• _EXERCISE INSTRUCTIONS_
In the material below, find each line with the string "title" and copy it.

────────────────────────────────────────

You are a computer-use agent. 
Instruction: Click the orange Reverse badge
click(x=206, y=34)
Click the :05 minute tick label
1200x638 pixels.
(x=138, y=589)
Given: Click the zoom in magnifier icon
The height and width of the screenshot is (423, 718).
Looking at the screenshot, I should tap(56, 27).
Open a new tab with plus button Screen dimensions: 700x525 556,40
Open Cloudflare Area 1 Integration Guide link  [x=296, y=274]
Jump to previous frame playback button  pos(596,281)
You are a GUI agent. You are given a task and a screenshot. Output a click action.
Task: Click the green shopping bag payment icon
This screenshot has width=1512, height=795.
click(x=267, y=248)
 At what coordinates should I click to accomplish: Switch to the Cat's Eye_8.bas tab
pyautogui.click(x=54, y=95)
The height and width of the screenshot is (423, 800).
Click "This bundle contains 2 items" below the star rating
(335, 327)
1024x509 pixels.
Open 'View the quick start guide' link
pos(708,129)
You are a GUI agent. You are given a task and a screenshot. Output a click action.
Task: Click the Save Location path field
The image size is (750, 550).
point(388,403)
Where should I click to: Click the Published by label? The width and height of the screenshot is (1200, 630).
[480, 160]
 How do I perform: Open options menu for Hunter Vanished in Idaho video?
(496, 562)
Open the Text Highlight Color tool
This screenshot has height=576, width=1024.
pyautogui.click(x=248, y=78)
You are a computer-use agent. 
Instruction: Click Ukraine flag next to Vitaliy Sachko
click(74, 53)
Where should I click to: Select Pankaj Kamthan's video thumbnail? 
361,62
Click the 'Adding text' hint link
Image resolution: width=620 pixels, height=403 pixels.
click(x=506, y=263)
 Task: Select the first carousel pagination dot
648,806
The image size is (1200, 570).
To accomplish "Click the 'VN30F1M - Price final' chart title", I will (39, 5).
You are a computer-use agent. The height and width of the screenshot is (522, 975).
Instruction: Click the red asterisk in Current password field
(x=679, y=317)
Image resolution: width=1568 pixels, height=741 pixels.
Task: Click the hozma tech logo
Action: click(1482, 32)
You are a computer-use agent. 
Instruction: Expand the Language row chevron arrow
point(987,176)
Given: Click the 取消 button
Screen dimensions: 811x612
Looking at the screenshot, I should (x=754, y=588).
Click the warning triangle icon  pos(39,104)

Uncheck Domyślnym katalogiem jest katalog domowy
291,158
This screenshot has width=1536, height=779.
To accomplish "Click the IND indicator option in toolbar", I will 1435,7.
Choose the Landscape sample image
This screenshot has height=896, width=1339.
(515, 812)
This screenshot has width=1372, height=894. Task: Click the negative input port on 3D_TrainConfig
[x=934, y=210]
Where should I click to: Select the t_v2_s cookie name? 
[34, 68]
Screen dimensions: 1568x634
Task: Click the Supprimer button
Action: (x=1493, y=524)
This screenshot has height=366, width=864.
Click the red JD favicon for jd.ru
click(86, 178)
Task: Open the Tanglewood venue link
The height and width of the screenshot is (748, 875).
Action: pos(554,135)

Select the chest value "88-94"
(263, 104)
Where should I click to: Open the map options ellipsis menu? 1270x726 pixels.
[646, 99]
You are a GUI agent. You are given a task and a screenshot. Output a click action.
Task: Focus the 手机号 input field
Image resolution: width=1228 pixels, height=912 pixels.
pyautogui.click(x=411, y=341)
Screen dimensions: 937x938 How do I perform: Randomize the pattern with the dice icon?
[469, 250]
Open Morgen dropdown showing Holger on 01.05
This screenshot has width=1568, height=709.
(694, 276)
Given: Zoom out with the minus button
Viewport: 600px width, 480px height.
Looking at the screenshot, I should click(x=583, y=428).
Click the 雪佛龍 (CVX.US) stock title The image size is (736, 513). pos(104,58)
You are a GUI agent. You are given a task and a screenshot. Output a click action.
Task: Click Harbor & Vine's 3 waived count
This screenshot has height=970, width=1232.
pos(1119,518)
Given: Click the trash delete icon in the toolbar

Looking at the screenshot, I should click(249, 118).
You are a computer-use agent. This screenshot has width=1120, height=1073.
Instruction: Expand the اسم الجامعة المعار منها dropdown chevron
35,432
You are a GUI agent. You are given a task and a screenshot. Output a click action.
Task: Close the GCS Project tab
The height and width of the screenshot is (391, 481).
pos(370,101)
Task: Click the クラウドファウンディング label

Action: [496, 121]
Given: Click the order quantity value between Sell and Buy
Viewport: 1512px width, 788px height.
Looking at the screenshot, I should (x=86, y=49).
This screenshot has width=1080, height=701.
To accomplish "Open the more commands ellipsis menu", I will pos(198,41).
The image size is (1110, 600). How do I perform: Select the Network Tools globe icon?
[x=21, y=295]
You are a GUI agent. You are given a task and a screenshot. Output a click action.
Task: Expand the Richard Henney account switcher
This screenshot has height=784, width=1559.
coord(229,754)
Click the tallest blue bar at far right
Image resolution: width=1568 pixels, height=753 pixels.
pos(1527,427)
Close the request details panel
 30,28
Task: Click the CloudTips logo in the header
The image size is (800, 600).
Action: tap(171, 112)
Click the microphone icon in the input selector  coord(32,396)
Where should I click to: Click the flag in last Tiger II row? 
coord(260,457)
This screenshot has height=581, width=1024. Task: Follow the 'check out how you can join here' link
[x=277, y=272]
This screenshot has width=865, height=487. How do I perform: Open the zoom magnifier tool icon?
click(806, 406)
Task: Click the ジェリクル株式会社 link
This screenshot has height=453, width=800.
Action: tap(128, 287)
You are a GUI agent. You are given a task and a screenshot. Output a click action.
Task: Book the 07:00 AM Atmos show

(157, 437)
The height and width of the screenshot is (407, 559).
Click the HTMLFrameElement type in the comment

────────────────────────────────────────

• _WRITTEN ANSWER_
To accomplish "Click the 'VN30F1M - Price final' chart title", I will (39, 5).
Click the 雪佛龍 (CVX.US) stock title The image size is (736, 513). pos(104,58)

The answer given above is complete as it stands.